Items used to prepare cisplatin, or articles associated with body waste should be disposed of by placing in a double sealed polythene bag, and incinerating at 1100°C.

Spills and disposal

If spills occur, restrict access to the affected area. Wear two pairs of gloves (latex rubber), a respirator mask, a protective gown and safety glasses. Limit the spread of the spill by covering with a suitable material such as absorbent towel or adsorbent granules. Spills may also be treated with 5% sodium hypochlorite.
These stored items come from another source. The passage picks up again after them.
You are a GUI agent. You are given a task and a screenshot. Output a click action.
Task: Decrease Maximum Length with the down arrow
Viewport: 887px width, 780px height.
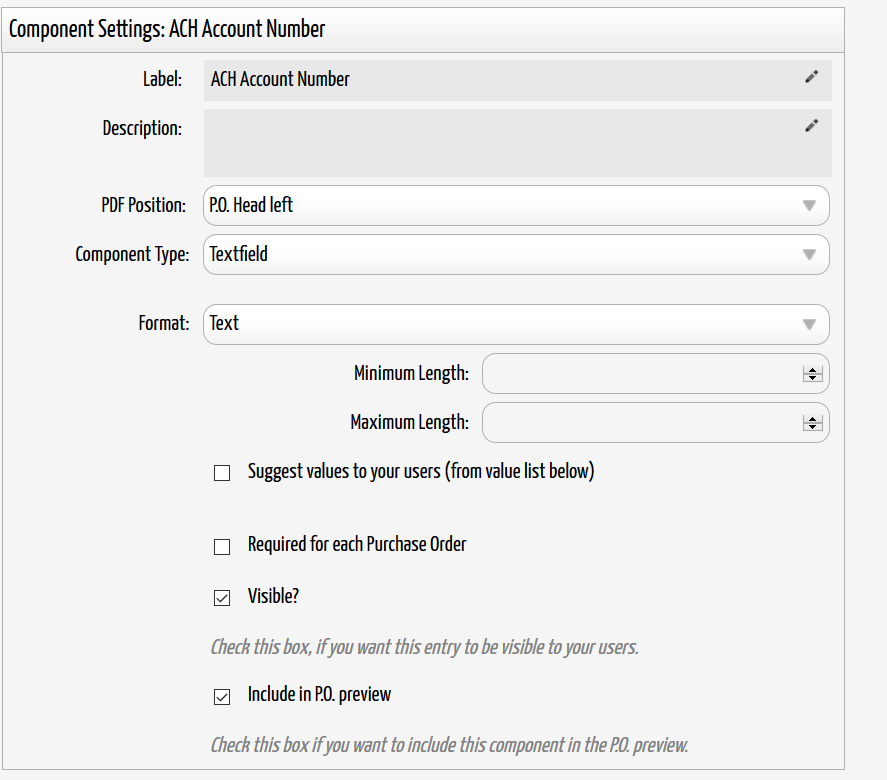click(812, 426)
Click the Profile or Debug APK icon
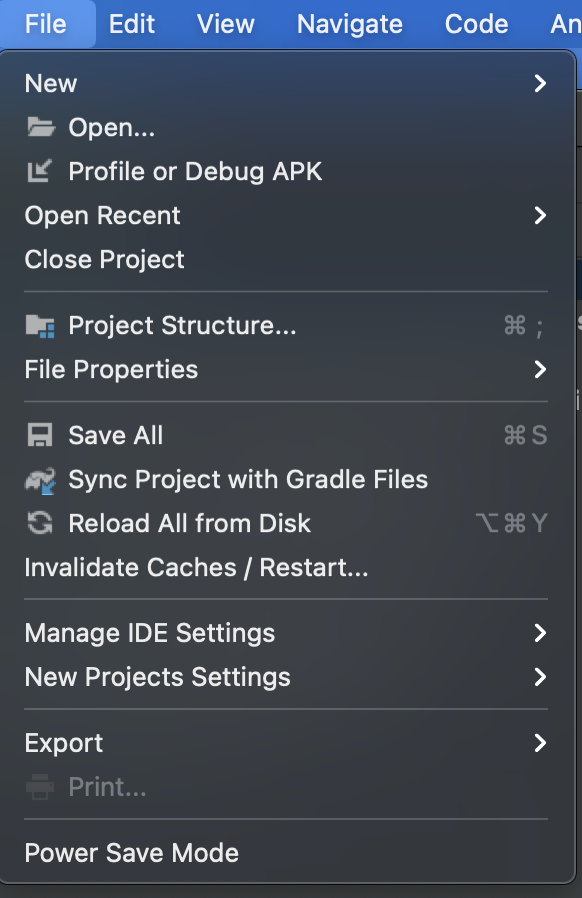This screenshot has height=898, width=582. tap(40, 171)
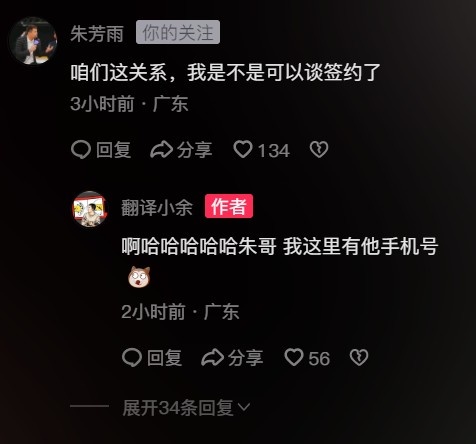This screenshot has height=444, width=476.
Task: Click the share arrow icon on 翻译小余's reply
Action: point(213,358)
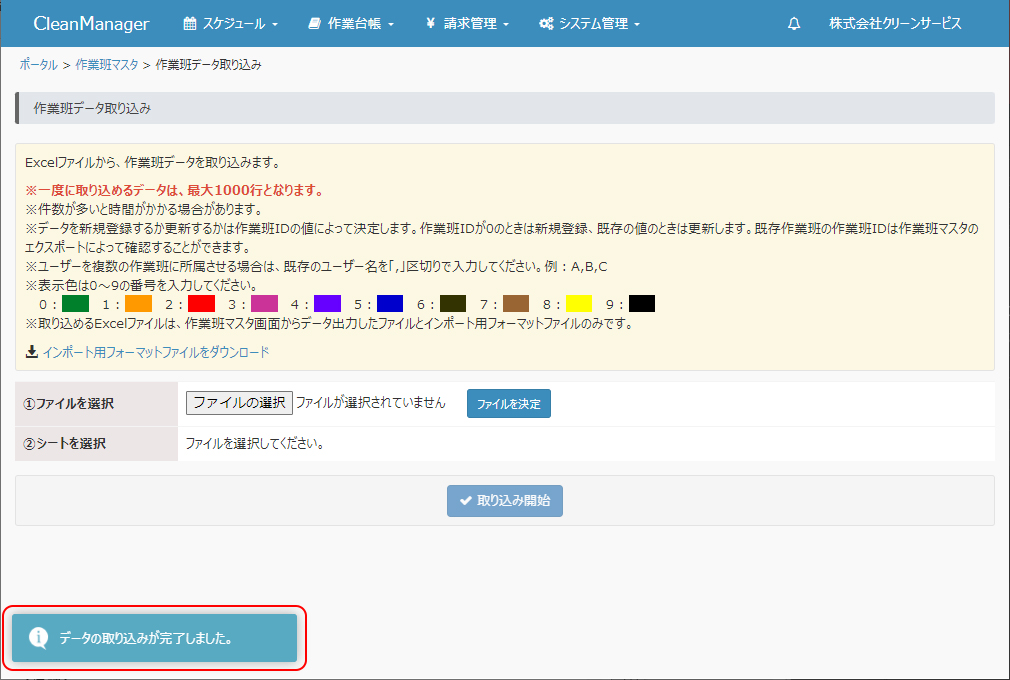The height and width of the screenshot is (680, 1010).
Task: Click the download icon for import format file
Action: click(32, 352)
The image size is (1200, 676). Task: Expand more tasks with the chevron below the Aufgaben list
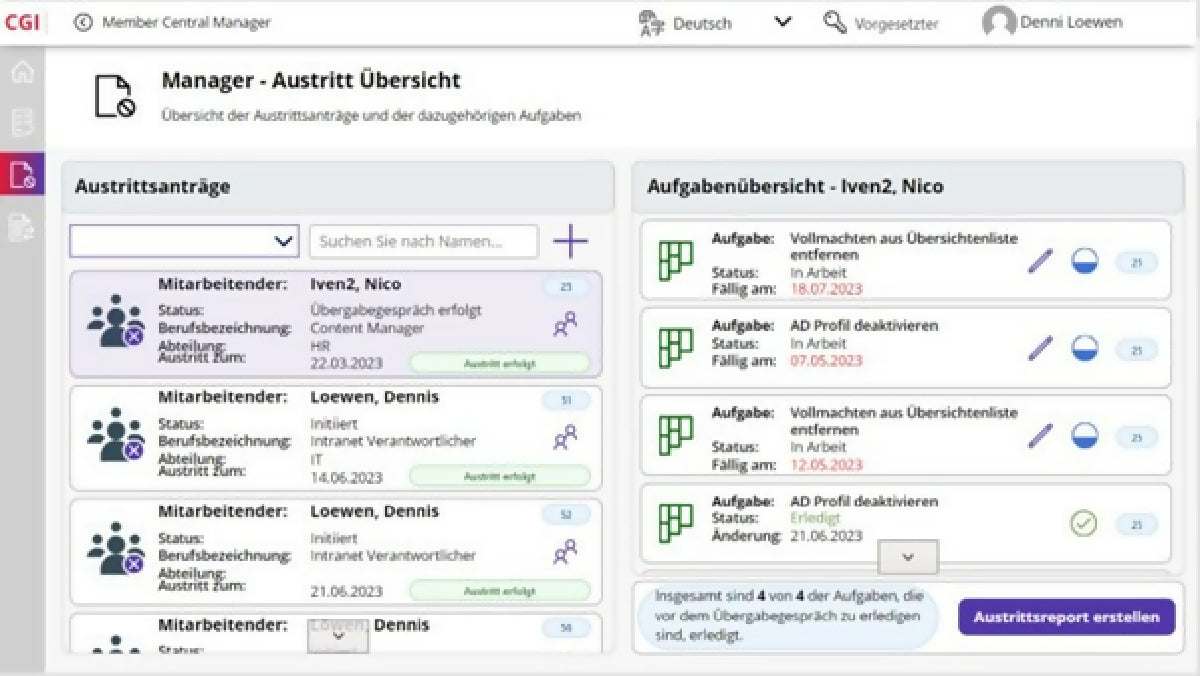[x=906, y=558]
Collect up absorbent/adsorbent material and other debris from spill and place in a leak proof plastic container and label accordingly.

Cleanse the remaining spill area with copious amounts of water.

4.3 Contraindications

Cisplatin Injection is contraindicated in the following conditions:

  • Renal impairment (refer to Section 4.2 Dose and method of administration)

  • Hearing disorders (refer to Section 4.4 Special warnings and precautions for use, Ototoxicity – please refer to the Product Insert/Patient Information Leaflet published on HSA for the full drug information)

  • Bone marrow depression

  • Generalised infections

  • During pregnancy or lactation

  • In patients with a history of hypersensitivity to cisplatin or platinum containing compounds.